Data centers are running into a thermal wall. AI training clusters consume enough electricity to require dedicated substations, and a significant fraction of that power does not make it to the processors. It dissipates as heat in the power delivery circuitry itself. Every voltage conversion step between the grid and the chip is a heat source. The solution has always been to move the conversion closer to the processor, but silicon-based power devices have physical limits: they become unreliable above roughly 150 degrees Celsius, which constrains how much power you can push through them without accumulating dangerous heat.
Intel Foundry believes gallium nitride, a wide-bandgap semiconductor that can operate at higher temperatures and voltages than silicon while switching faster, might finally break through that ceiling. On April 9, 2026, the company announced what it calls the world's thinnest GaN chiplet, with a base silicon layer just 19 micrometers thick, roughly one-fifth the width of a human hair, built on 300mm GaN-on-silicon wafers, the production-standard wafer size that makes volume manufacturing theoretically feasible. The company presented the work at the IEEE International Electron Devices Meeting in December 2025. Semiconductor Engineering TrendForce
The thinness is a manufacturing achievement, not the story. The story is what the integration enables: for the first time, Intel has built full digital control circuits directly onto the same die as GaN, using a single manufacturing process that combines GaN N-MOSHEMT transistors with silicon CMOS. Most GaN chips in use today are analog or discrete power devices that still require a separate silicon chip to handle digital control functions. Eliminating that separate companion chip removes an intermediate conversion step, which means less energy lost as heat and faster response to load changes.
The performance numbers from Intel's paper give a sense of what is physically possible. Inverters on the chiplet switched in 33 picoseconds across the full 300mm wafer. The GaN transistors blocked up to 78 volts, which is the voltage class used internally by AI accelerator power delivery networks, and achieved radio-frequency cutoff frequencies above 300 GHz, putting them in range for both 5G and 6G wireless infrastructure alongside power applications.
The 300mm wafer size is what makes this worth watching beyond a research curiosity. Growing GaN on wafers that size is harder than on smaller substrates, which is why most GaN research historically happened elsewhere. Intel's demonstration shows it can be done and done consistently across a full production-scale wafer. If this moves from conference paper to fab line, GaN power management chips could theoretically be manufactured on existing 300mm equipment without requiring new tooling. GlobalFoundries announced a separate GaN manufacturing partnership with Navitas Semiconductor in November 2025 for its Burlington, Vermont facility, with production expected later in 2026, evidence that the industry is already moving toward 300mm GaN production regardless of Intel's specific outcome. Semiconductor Engineering
The reliability data from Intel's paper is encouraging but limited. The GaN passed time-dependent dielectric breakdown, positive bias temperature instability, high-temperature reverse bias, and hot-carrier injection stress tests, the standard qualification suite for automotive and infrastructure applications. "Met required reliability metrics" is engineering language for "it held up during the test." Whether it survives a decade of thermal cycling in a data center rack is an open question. No product has shipped. No customer has been named. Intel announced the technology on April 9, 2026 via Intel Foundry Services, but the announcement is a research result, not a product roadmap. TrendForce
The 200GHz figure circulating in coverage needs context. Intel's paper demonstrates RF cutoff frequencies above 300 GHz. Cutoff frequency is where a transistor stops amplifying, not where it computes. A transistor that cuts off at 300 GHz is not a 300 GHz processor. The extrapolation to 200GHz AI processors is not something Intel has shown in a shipped product, and treating the paper as evidence for that claim misreads what it actually proves.

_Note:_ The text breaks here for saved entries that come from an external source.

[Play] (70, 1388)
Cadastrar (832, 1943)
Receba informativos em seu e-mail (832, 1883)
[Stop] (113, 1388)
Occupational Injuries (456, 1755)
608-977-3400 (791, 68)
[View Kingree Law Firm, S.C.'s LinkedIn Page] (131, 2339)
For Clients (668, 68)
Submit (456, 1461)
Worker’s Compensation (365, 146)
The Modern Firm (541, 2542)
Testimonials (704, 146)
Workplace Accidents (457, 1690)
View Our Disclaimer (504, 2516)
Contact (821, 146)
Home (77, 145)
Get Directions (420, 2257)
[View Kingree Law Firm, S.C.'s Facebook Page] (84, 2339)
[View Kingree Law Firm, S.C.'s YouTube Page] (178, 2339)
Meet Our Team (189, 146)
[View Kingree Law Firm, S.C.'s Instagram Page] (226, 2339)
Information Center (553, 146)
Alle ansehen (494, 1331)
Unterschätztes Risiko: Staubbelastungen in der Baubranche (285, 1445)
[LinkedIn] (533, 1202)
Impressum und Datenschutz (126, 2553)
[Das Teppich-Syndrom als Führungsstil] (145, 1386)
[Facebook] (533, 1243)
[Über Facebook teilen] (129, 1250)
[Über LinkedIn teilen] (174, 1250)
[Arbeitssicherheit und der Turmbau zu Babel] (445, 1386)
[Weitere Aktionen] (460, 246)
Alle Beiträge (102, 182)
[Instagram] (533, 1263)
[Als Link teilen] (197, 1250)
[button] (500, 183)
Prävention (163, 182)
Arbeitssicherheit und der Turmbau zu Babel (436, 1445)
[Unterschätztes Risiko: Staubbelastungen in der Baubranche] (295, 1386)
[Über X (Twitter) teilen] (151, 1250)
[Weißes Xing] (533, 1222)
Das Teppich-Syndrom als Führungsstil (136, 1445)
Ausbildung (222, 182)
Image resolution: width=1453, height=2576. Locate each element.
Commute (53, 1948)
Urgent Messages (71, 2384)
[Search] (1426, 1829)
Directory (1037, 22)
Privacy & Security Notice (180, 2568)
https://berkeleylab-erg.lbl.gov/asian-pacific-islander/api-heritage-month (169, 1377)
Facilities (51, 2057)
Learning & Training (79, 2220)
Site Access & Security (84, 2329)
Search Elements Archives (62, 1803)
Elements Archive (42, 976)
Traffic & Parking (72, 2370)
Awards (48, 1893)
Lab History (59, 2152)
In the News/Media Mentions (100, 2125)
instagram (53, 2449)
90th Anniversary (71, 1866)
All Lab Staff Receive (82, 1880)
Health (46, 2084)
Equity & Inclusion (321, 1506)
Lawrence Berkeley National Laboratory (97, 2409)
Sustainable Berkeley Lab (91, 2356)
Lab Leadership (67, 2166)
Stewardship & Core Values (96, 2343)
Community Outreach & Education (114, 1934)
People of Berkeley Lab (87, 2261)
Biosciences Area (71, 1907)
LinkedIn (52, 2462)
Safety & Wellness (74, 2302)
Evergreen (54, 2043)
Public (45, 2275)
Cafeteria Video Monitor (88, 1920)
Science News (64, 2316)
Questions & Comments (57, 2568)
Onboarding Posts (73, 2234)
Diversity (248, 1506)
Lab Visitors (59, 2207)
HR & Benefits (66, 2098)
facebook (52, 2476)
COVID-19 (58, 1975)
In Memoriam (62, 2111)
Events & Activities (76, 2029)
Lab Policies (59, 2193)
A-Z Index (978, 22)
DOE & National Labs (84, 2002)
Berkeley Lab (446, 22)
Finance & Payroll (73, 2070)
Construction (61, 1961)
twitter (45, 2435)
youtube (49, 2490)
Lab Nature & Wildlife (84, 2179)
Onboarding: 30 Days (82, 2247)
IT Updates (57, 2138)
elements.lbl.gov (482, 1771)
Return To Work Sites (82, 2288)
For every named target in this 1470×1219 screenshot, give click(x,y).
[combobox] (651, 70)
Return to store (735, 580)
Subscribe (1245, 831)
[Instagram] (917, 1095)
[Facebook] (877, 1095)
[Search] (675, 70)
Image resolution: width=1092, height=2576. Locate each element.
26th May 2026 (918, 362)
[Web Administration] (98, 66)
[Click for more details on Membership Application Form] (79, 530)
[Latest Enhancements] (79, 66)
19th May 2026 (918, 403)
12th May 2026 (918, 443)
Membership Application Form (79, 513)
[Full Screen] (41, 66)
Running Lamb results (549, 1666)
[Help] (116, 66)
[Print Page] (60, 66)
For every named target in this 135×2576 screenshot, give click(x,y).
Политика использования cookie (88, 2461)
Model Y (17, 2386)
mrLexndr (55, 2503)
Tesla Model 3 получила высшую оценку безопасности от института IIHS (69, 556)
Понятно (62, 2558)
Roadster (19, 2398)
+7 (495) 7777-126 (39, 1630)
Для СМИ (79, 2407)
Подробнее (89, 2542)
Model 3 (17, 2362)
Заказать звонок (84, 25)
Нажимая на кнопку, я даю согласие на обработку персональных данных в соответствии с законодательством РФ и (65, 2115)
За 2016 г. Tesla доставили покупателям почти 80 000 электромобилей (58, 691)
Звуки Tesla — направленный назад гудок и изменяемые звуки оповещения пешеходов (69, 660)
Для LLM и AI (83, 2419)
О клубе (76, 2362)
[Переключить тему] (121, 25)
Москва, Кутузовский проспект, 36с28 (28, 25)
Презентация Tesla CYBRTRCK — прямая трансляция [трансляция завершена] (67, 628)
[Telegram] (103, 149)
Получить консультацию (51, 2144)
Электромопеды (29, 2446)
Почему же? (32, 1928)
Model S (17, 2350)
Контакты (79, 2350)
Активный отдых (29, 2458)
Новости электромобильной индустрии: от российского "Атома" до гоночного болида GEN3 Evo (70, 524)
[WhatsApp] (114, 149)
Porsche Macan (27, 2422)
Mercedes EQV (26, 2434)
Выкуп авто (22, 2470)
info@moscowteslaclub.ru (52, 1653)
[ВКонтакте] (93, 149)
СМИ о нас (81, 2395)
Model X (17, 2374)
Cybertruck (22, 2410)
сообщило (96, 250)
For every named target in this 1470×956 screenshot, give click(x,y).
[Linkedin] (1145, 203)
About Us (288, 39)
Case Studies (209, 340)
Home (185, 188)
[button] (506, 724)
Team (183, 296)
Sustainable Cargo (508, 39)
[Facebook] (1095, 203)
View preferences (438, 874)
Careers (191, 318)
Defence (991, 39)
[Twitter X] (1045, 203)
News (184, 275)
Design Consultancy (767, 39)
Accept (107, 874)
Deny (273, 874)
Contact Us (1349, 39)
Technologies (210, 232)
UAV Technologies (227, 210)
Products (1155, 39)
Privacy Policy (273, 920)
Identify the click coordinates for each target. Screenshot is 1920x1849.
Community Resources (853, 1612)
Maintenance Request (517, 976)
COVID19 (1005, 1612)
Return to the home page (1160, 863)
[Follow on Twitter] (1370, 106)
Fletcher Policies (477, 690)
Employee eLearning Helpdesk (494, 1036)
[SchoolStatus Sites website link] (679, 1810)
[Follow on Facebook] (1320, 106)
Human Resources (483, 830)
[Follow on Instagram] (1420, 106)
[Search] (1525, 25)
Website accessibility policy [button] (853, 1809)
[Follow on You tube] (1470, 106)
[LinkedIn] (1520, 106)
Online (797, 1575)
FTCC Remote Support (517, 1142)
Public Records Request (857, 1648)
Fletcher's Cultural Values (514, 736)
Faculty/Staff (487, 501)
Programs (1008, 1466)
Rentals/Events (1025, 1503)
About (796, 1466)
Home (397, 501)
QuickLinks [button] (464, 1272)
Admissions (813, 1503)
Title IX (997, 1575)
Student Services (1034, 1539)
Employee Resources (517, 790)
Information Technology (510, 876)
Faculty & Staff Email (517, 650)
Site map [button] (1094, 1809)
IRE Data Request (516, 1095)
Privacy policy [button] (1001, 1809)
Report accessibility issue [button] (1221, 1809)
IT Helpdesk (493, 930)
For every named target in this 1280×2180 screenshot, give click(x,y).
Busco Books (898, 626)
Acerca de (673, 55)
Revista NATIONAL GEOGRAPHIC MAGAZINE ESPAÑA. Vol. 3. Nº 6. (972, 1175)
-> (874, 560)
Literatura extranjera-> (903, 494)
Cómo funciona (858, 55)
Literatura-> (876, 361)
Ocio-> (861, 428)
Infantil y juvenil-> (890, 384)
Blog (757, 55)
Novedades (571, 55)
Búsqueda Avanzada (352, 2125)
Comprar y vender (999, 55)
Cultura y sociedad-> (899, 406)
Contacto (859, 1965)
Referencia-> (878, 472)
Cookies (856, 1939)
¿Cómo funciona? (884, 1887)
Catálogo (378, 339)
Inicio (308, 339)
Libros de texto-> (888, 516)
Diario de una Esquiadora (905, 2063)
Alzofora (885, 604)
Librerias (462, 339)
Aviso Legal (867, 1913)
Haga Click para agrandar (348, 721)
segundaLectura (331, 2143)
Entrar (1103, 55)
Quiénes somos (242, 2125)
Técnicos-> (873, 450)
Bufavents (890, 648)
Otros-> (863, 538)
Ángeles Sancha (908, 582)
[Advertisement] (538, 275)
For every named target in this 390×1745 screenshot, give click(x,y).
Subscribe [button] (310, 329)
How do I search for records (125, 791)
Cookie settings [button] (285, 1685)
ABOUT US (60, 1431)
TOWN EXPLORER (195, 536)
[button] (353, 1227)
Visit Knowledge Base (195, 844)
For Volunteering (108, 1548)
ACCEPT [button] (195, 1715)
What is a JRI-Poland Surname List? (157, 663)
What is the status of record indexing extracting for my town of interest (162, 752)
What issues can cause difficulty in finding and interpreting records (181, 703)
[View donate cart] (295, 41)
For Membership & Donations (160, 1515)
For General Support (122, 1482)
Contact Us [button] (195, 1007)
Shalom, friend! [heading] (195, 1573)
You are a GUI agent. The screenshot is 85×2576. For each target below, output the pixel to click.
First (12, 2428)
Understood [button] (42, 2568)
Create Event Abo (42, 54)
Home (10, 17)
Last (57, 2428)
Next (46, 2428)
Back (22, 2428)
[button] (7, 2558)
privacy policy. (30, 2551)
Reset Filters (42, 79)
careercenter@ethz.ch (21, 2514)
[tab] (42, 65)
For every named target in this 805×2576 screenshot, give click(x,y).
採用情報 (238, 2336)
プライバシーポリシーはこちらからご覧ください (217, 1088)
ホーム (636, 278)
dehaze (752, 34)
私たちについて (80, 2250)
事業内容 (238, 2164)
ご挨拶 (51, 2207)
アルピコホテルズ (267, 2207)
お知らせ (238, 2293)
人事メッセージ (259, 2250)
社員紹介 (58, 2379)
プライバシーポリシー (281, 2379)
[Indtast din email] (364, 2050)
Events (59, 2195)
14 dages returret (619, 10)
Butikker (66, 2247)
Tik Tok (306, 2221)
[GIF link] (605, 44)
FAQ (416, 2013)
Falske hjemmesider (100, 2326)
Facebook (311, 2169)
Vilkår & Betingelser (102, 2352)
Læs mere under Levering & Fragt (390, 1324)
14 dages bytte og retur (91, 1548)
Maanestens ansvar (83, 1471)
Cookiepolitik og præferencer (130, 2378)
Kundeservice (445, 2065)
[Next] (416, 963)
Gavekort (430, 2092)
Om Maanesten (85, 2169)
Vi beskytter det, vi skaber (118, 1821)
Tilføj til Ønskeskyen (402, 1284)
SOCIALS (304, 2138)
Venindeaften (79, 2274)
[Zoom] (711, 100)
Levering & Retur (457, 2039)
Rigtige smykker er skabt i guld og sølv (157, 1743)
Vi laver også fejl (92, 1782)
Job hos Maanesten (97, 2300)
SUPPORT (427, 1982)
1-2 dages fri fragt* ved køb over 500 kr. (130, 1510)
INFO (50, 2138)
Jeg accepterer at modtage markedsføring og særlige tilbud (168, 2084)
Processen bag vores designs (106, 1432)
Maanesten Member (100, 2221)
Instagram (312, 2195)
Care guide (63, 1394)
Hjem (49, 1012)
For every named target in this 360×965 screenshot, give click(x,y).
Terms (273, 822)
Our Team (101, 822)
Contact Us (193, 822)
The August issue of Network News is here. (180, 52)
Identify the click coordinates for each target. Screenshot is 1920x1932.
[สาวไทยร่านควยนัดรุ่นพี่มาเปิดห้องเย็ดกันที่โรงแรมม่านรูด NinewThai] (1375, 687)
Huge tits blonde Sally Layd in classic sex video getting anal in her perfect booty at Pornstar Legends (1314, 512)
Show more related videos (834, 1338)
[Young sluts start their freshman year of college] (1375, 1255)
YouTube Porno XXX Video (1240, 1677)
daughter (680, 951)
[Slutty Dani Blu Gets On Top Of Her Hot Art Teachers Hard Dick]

What the paper does support is the thermal argument for GaN in data center power delivery. Higher switching frequencies, higher voltage tolerance, operation at temperatures that would degrade silicon, and a path to integration on production-scale wafers are a combination that changes the economics of where power conversion can live in a rack. Whether Intel is the company that commercializes it, and on what timeline, remains to be seen.